Helgrind (Valgrind) and OpenMP (C): avoiding false

2019-01-23 22:49发布

问题:

The documentation for the Valgrind thread error detection tool Helgrind, found here

warns that, if you use GCC to compile your OpenMP code, GCC's OpenMP runtime library (libgomp.so) will cause a chaos of false positive reports of data races, because of its use of atomic machine instructions and Linux futex system calls instead of POSIX pthreads primitives. It tells you that you can solve this problem, however, by recompiling GCC with the --disable-linux-futex configuration option.

So I tried this. I compiled and installed to a local directory (~/GCC_Valgrind/gcc_install) a new GCC version 4.7.0 (the latest release as of this writing) with the --disable-linux-futex configuration option. I then created a small OpenMP test program (test1.c) that has no visible data races:

/* test1.c */

#include <omp.h>
#include <stdio.h>
#include <stdlib.h>

#define NUM_THREADS 2

int a[NUM_THREADS];

int main(void) {
        int i;
#pragma omp parallel num_threads(NUM_THREADS)
        {
                int tid = omp_get_thread_num();
                a[tid] = tid + 1;
        }
        for (i = 0; i < NUM_THREADS; i++)
                printf("%d ", a[i]);
        printf("\n");
        return EXIT_SUCCESS;
}

I compiled this program as follows

~/GCC_Valgrind/gcc_install/bin/gcc -Wall -fopenmp  -static -L~/GCC_Valgrind/gcc_install/lib64 -L~/GCC_Valgrind/gcc_install/lib -o test1 test1.c

However, I got 30 false positive data race reports!--all occurring in libgomp code. I then compiled test1.c without the -static flag, and ran Helgrind on it again. This time, I got only 9 false positive data race reports, but that is still too many--and, without the -static flag, I cannot trace the supposed race in the libgomp code.

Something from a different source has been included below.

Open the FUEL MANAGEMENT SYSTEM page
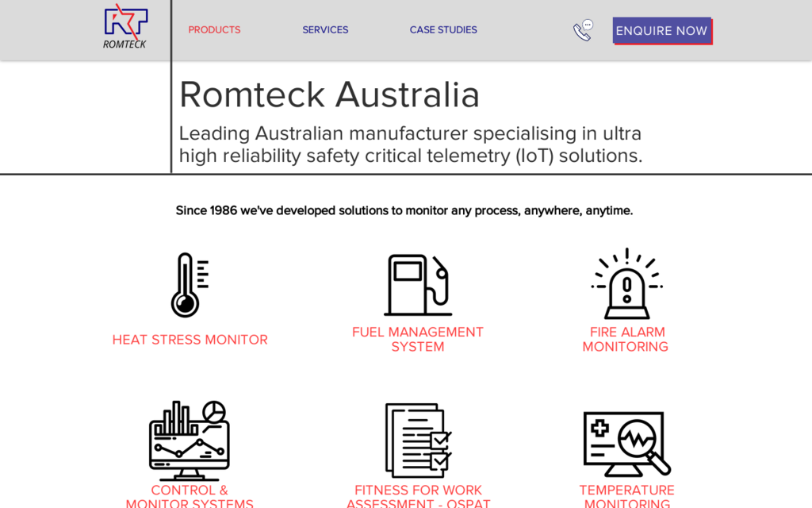The height and width of the screenshot is (508, 812). pos(418,339)
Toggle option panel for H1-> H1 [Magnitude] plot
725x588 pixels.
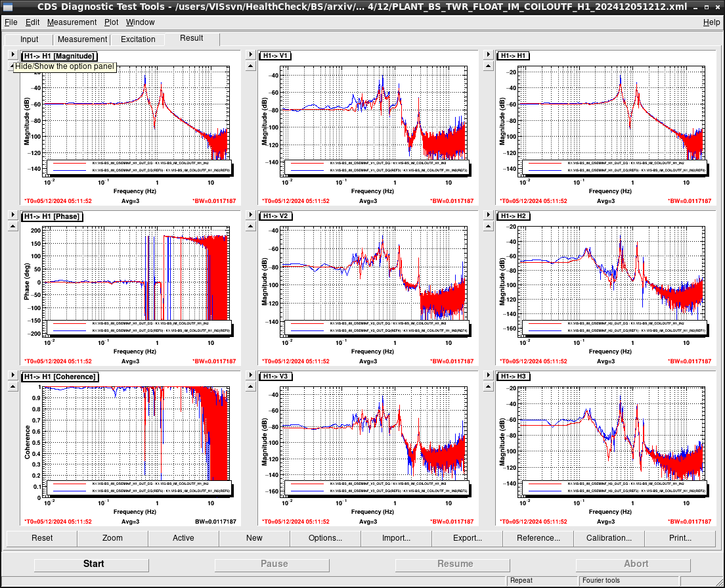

Has anybody found a way to reduce, if not eliminate, the number of false positive data race reports from Helgrind applied to an OpenMP program compiled with GCC? Thanks!

回答1:

Sorry to put this in as an answer since it's more of a comment, but it's too long to fit in as a comment, so here goes:

From the site you referenced.

Runtime support library for GNU OpenMP (part of GCC), at least for GCC versions 4.2 and 4.3. The GNU OpenMP runtime library (libgomp.so) constructs its own synchronisation primitives using combinations of atomic memory instructions and the futex syscall, which causes total chaos since in Helgrind since it cannot "see" those.

Fortunately, this can be solved using a configuration-time option (for GCC). Rebuild GCC from source, and configure using --disable-linux-futex. This makes libgomp.so use the standard POSIX threading primitives instead. Note that this was tested using GCC 4.2.3 and has not been re-tested using more recent GCC versions. We would appreciate hearing about any successes or failures with more recent versions.

as you mentioned in your post, this has to do with libgomp.so, but that's a shared object, so I don't see how you can pass the -static flag and still use that library. Am I just misinformed?



回答2:

Steps which will make it work:

  1. Recompile gcc (including libgomp) using --disable-linux-futex
  2. Make sure you use the futex free gcc when compiling your program.
  3. Make sure the system will load the futex free libgomp when executing your program (the library is usually in GCC-OBJ-DIR/PLATFORM/libgomp/.libs). For example by setting the LD_LIBRARY_PATH environment variable:

export LD_LIBRARY_PATH=~/gcc-4.8.1-nofutex/x86_64-unknown-linux-gnu/libgomp/.libs: